I would add that every new building should be Passivhaus certified, both to protect the inhabitants from particulate pollution, but also to fight climate change by reducing carbon emissions. These fires are not random; “Across the world and by almost any metric that we look at, wildfires are growing worse,” Kristina Dahl, principal climate scientist for the climate and energy program at the Union of Concerned Scientists, told CTV News. “They are burning larger areas, they're burning more severely, they're burning over a longer fire season in mountainous regions, they’re burning at higher elevations where it's typically cooler as well.”
In Ontario, we have to recognize that Doug Ford is actually killing us.
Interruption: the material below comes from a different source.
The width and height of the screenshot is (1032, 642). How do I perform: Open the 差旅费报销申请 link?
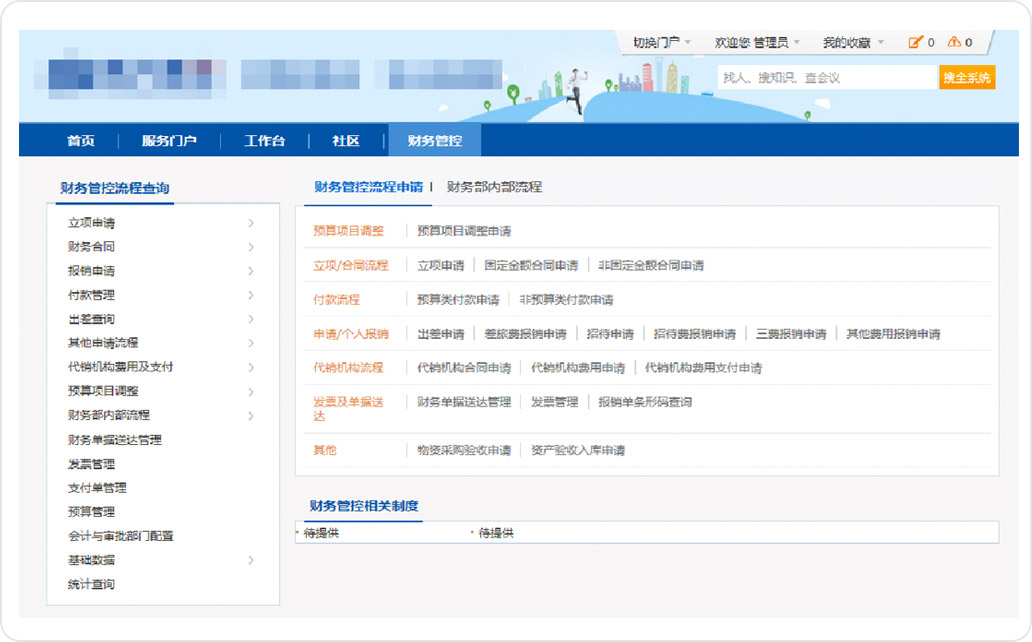click(x=525, y=334)
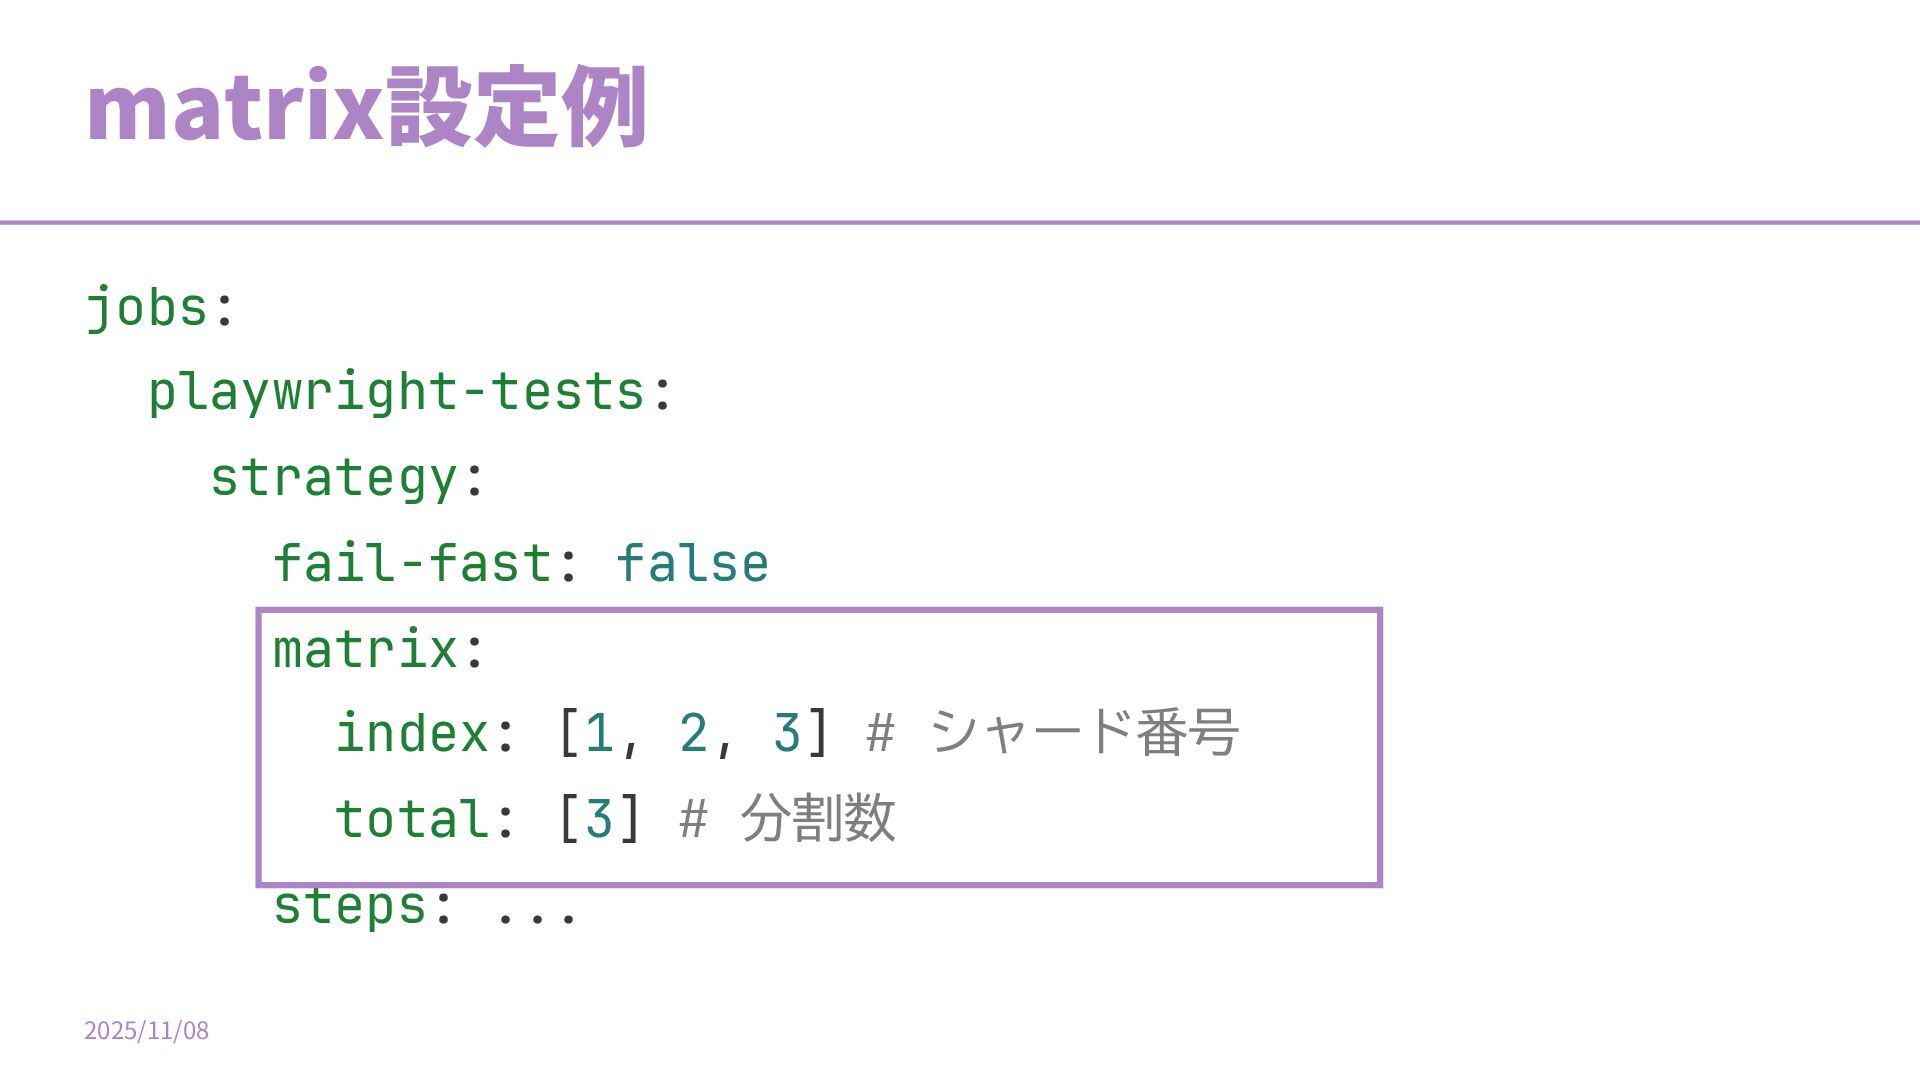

He cancelled 758 renewable energy projects which will now have to be replaced with gas plants, which directly produce particulates during combustion and indirectly by contributing to global heating and more forest fires.
Toronto writer Shawn Micallef has often complained that the city is governed by a bunch of white men with backyards and summer cottages. They are the kind of men who drive SUVs up to Muskoka for the summer and don’t think climate change is going to affect them. They might find out soon that they are coughing through this summer at best or that their cottages are going up in smoke as these fires spread at worst, and that their world is not as safe as they thought.
We can no longer downplay PM2.5. As noted in Treehugger, “research from Harvard University, University of Birmingham, the University of Leicester, and University College London has concluded that 18% of global deaths in 2018, more than 8.7 million people, can be attributed directly to particulate matter smaller than 2.5 micrometers (PM2.5) emitted when burning fossil fuels.”
This is what you are breathing in that campfire smell. You’re breathing the car industry, the fossil fuel industry, the cement kilns, the gas companies, Doug Ford and everyone contributing to climate change. We have to stop them before they burn everything down.
I believe the consensus is that much of the problem is not the simple explanation (CLIMATE CHANGE!!!) but more of "are we managing the forests, especially the forest floor, correctly".
For some tree species, fires are a necessary tool for propagation (e.g., letting seed out of cones). Just letting diseased trees and detritus build up on the forest floor (i.e., keep it wild and pristine!) only adds fuel to a forest fire no matter it is lit by careless campers, arsonists, or by lightning.
It's one reason why privately owned lands suffer less than government ones - the owners do the maintenance to keep their forests healthy to avoid the loss of that property that could have gone to a value-added purpose (building supplies, furniture, and the like) instead of only creating smoke.
How much of Canada's forests, Lloyd, are collectively owned through the Government? By not taking care of that collective resource, isn't Government, then, at fault?
Thanks, Lloyd. Smelling the smoke on Cape Cod. We need more people like you
to spread the news. Toronto needs to kick that fool to the curb.